Pumpkin patches have sprung up across Columbia County and families are in search of the perfect pumpkin. But what constitutes the perfect pumpkin?
“In making a selection of pumpkins, I first consider where I will use the pumpkins,” said master gardener Mary Louise Hagler. “Will I put it on the dining room table, outside for jack-o-lanterns or to fill a vintage garden urn? Check all sides of the pumpkin to make sure it is damage free.”
In the United States, an estimated 99 percent of pumpkins are used for jack-o-lanterns. Selecting the right pumpkin for carving is fairly easy, according to Hagler.
The pumpkin shouldn’t have any soft spots. Those indicate that the pumpkin is rotting. Cracks and splits are also to be avoided. Pumpkins that have holes in them may indicate insect problems and should be left at the patch.
Hagler, who grows pumpkins at her country garden in Burke County, said most pumpkins will last through Thanksgiving if they are not carved.
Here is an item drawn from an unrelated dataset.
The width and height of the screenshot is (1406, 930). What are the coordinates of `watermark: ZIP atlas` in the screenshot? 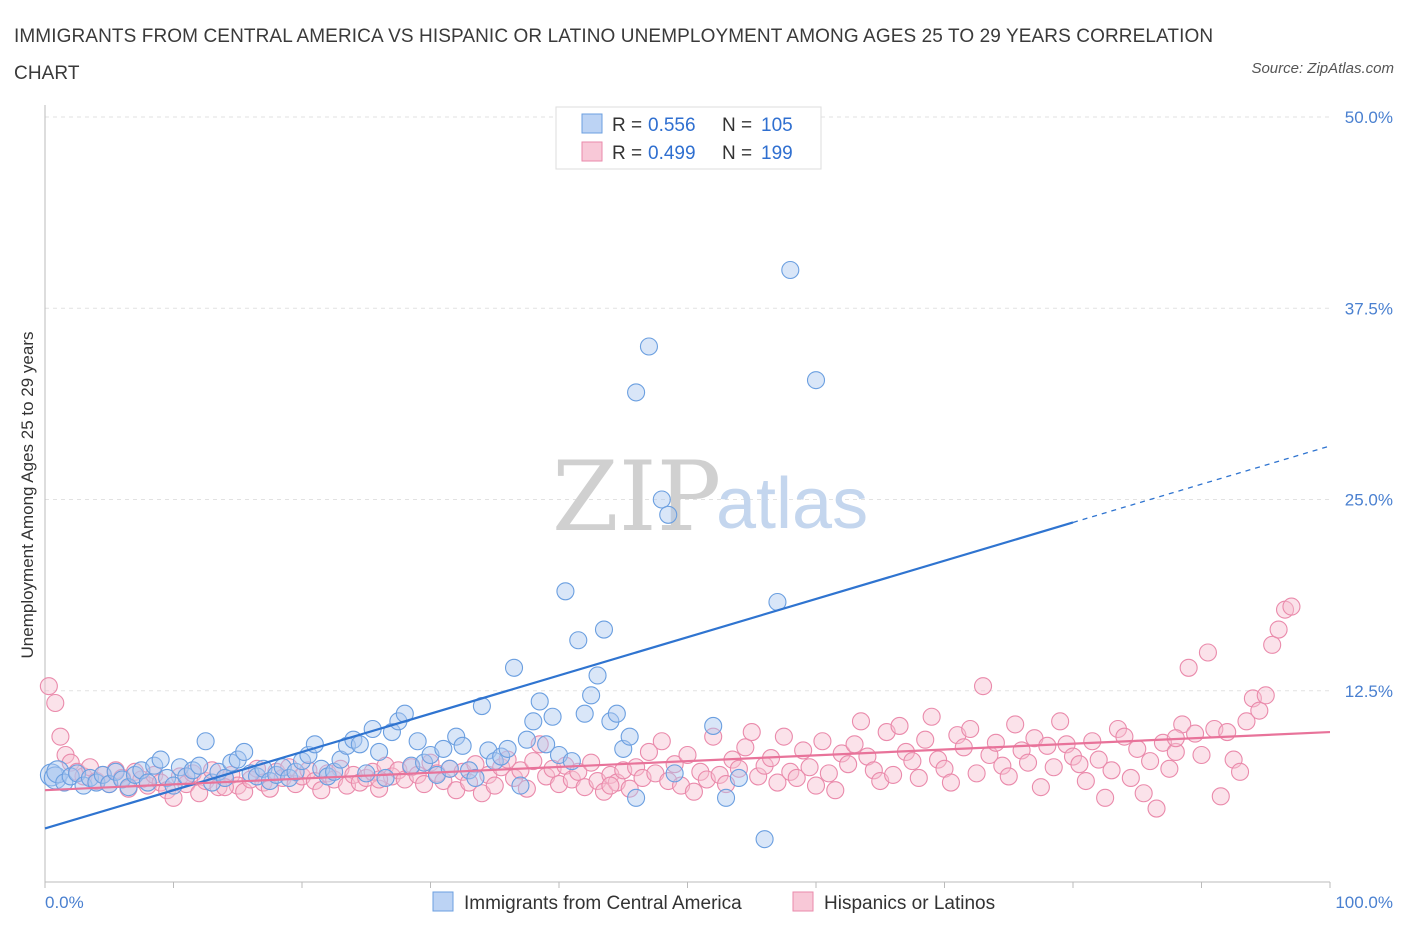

“Once carved, though, they usually become victim to rotting,” she said.
It’s also best to know what design you’ll want to carve into the pumpkin when making a selection.
“Jack-o-lanterns or easy-to-carve pumpkins are all over,” said Hagler. “They are a deep orange, smooth and have very little unique variation.”
For those looking for pumpkins to cook with, one local expert has her own tips for picking the best.
“The size of the pumpkin you buy will depend on your needs,” said Betty English, family consumer sciences agent for Columbia and Richmond counties. “When picking your pumpkin, you want to make sure there is no damage to the rind. You want a good quality outer shell.’’
Pumpkins used for cooking should have a rich orange color and can be stored up to a month in a cool, dry and dark place. Once a pumpkin is cut, it should be stored in the refrigerator and used within three to five days.
“Pumpkin has great nutritional value,” said English. “It contains vitamins A and C, some B vitamins and trace amounts of iron and calcium.”